Meet the Elusive Kudu
By Awake! correspondent in Kenya
‘THE elusive what?’ you ask. The elusive kudu! A beautiful antelope that lives in East Africa’s national parks and wildlife reserves. And elusive is the best word to describe this extremely shy animal. Let’s go to Tsavo National Park in Kenya and see if we can catch a glimpse of one.
It is midmorning when we enter the western section of the park. Africa’s highest mountain, Kilimanjaro, greets our eyes. Its majestic snowcapped peak is one of the many sights we enjoy as we drive through this lovely sanctuary. No, we will not see any kudu now. They feed and move about only in the very early morning, in the late afternoon, or at night. During the heat of the day, they rest in bushy thickets. So to see them, we will have to be in a suitable location soon after sunrise or some hours before sunset.
With the approach of dusk, we pitch our tent at a campsite on the top of a small sandy cliff overlooking the Tsavo River. We rise at dawn, and after a simple breakfast, we set off, driving slowly down a trail. Look there! Why, it’s a male kudu, standing motionless.
Oh, how beautifully the early morning light illuminates him! He is a handsome ram of rich gray color. His body is banded with 13 or 14 narrow white vertical stripes. A conspicuous white patch adorns his throat, and a white bar his lower neck. The white chevron between his velvety eyes and the white area around his mouth give character to his dark face. A cool morning breeze gently ripples the short white mane running down his neck, shoulders, and back. His head is crowned with two triple-twisted horns that gracefully spiral upward and outward.
The kudu we are looking at is one of the two varieties that is found in Africa. He is known as the lesser kudu. His ‘big cousin,’ the greater kudu, frequents northern Kenya and is rarely seen in Tsavo. Aside from being bigger, the greater kudu can be distinguished by the heavy brown and white beard that extends to his chest in an impressive neck fringe. His horns are more massive, and his ears are proportionately larger. He never has more than eight white body stripes.

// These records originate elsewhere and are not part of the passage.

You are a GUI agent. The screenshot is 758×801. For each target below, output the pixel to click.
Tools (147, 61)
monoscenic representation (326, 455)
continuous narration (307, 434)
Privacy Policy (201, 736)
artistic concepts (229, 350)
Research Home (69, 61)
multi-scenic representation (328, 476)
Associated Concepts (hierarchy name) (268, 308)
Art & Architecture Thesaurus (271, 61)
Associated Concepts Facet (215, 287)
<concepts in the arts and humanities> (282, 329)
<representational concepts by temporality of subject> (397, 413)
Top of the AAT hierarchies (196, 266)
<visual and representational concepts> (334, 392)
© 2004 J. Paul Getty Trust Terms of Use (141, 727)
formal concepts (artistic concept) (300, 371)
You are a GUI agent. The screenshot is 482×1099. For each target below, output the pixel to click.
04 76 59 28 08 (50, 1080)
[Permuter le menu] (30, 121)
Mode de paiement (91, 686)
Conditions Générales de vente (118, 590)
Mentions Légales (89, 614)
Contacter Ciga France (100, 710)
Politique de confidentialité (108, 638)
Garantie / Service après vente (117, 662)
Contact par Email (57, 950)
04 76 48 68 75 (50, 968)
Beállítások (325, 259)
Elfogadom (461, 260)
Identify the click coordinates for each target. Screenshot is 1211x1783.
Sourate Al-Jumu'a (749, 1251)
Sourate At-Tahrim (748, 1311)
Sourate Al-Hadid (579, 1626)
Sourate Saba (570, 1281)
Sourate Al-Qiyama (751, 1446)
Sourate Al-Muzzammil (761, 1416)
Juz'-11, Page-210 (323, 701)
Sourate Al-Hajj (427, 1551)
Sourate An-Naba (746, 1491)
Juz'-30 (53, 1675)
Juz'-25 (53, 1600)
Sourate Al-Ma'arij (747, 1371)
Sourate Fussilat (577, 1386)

Infancy and Territoriality
When a baby kudu is born, its mother will immediately lick it clean so that it will have no scent by which predators may track it. Then, when the mother goes off to feed, the infant antelope will obediently stay put, lying quietly where its mother has placed it. The mother will regularly give her baby a “licking” bath to keep it deodorized and thus protected from predators. But on about the tenth day, when her baby begins nibbling plants, it develops body odor. Since its specialized protection from detection is then lost, from that time on, it accompanies its mother everywhere.
A conspicuous kudu characteristic is that of establishing territory boundaries. This is the choosing and defending of a particular patch of ground by the males of the species. In claiming an area, the male marks the boundary by depositing its body excretions on grass and bushes. Then he defends his area by chasing out any male intruder that crosses these scented territorial boundaries. What about female intruders? Why, they are not intruders! They are guests who are welcome to stay. In fact, they may be pressured into doing so!
Evidence of Intelligent Design
The instinctive behavior of marking off territorial boundaries keeps herds well dispersed and protects against overgrazing. Thus, browsing kudu are assured of an uninterrupted supply of the leafy bushes they relish. But what happens when a drought occurs?
Conservationist Daphne Sheldrick explains in the East African Wildlife Society’s magazine Swara: “When times are hard, however, and food and water scarce, Nature introduces a radical measure which is the exact opposite of territoriality . . . , and that is Migration. Territoriality inclines toward separation and a readiness to fight and mate; migration inhibits both these basic instincts as the need for closer cohesion increases. Survival becomes the paramount concern of all, and so males and females come together . . . in peaceful mixed association. And then, one day, as though by Divine Command, they will vacate an area en masse and a general exodus takes place.” Yes, off they go, seeking new feeding grounds where foliage is abundant!
Could an unintelligent, undirected force called Nature devise and develop such opposite patterns of conduct? Surely, only an intelligent Master Designer could have programmed this complex instinctive behavior into the kudu.
Now, aren’t you glad that your curiosity about the kudu moved you to come with us? As we watch him over there, busily browsing on the bushes, he does not seem elusive at all! But he has spotted us! Suddenly, his nostrils and large ears twitch. With a coughing bark, he jumps into the bushes and dashes away. Just as we release our pent-up breath, we are surprised again! Out of nowhere, a fawn-gray female leaps after him. All the while, she had been standing in a nearby thicket! Her coloring and immobility camouflaged her completely.
This is how the peaceful kudu survives in the wilds of Africa. Its protection is the instinctive ability to stand motionless and blend in with its surroundings. No wonder the kudu is so elusive! Its life depends on it.